====== Extracted entries
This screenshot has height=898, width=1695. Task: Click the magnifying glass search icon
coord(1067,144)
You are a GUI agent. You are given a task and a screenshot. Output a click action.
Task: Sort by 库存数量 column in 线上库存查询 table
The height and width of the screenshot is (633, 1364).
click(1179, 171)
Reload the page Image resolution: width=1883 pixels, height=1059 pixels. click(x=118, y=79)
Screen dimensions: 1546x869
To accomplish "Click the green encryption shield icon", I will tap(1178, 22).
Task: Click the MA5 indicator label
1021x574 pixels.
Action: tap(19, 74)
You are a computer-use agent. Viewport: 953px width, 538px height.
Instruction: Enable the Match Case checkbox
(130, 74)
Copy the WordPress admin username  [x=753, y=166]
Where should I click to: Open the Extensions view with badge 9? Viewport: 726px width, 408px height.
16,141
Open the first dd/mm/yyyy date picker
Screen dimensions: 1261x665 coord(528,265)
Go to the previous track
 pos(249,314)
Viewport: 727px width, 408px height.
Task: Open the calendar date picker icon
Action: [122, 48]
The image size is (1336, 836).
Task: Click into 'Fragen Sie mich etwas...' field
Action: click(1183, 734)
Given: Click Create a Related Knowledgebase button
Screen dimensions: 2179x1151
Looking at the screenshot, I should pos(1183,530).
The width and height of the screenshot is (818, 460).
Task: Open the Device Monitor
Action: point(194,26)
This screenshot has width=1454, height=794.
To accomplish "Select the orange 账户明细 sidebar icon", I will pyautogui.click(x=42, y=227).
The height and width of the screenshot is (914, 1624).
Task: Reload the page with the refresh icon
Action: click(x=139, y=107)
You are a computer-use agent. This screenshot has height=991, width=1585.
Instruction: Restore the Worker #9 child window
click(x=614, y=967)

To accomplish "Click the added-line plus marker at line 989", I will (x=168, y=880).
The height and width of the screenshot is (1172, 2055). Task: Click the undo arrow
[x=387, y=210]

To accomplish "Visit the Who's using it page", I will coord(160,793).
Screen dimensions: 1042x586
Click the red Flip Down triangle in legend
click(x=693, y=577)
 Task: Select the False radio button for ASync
============
- Instructions for the task
The answer must be the full listing, restated word for word.

- Reply to the task
This screenshot has height=898, width=1695. Task: Click the magnifying glass search icon
coord(1067,144)
You are a GUI agent. You are given a task and a screenshot. Output a click action.
Task: Sort by 库存数量 column in 线上库存查询 table
The height and width of the screenshot is (633, 1364).
click(1179, 171)
Reload the page Image resolution: width=1883 pixels, height=1059 pixels. click(x=118, y=79)
Screen dimensions: 1546x869
To accomplish "Click the green encryption shield icon", I will tap(1178, 22).
Task: Click the MA5 indicator label
1021x574 pixels.
Action: tap(19, 74)
You are a computer-use agent. Viewport: 953px width, 538px height.
Instruction: Enable the Match Case checkbox
(130, 74)
Copy the WordPress admin username  [x=753, y=166]
Where should I click to: Open the Extensions view with badge 9? Viewport: 726px width, 408px height.
16,141
Open the first dd/mm/yyyy date picker
Screen dimensions: 1261x665 coord(528,265)
Go to the previous track
 pos(249,314)
Viewport: 727px width, 408px height.
Task: Open the calendar date picker icon
Action: [122, 48]
The image size is (1336, 836).
Task: Click into 'Fragen Sie mich etwas...' field
Action: click(1183, 734)
Given: Click Create a Related Knowledgebase button
Screen dimensions: 2179x1151
Looking at the screenshot, I should pos(1183,530).
The width and height of the screenshot is (818, 460).
Task: Open the Device Monitor
Action: point(194,26)
This screenshot has width=1454, height=794.
To accomplish "Select the orange 账户明细 sidebar icon", I will pyautogui.click(x=42, y=227).
The height and width of the screenshot is (914, 1624).
Task: Reload the page with the refresh icon
Action: click(x=139, y=107)
You are a computer-use agent. This screenshot has height=991, width=1585.
Instruction: Restore the Worker #9 child window
click(x=614, y=967)

To accomplish "Click the added-line plus marker at line 989", I will (x=168, y=880).
The height and width of the screenshot is (1172, 2055). Task: Click the undo arrow
[x=387, y=210]

To accomplish "Visit the Who's using it page", I will coord(160,793).
Screen dimensions: 1042x586
Click the red Flip Down triangle in legend
click(x=693, y=577)
 Task: Select the False radio button for ASync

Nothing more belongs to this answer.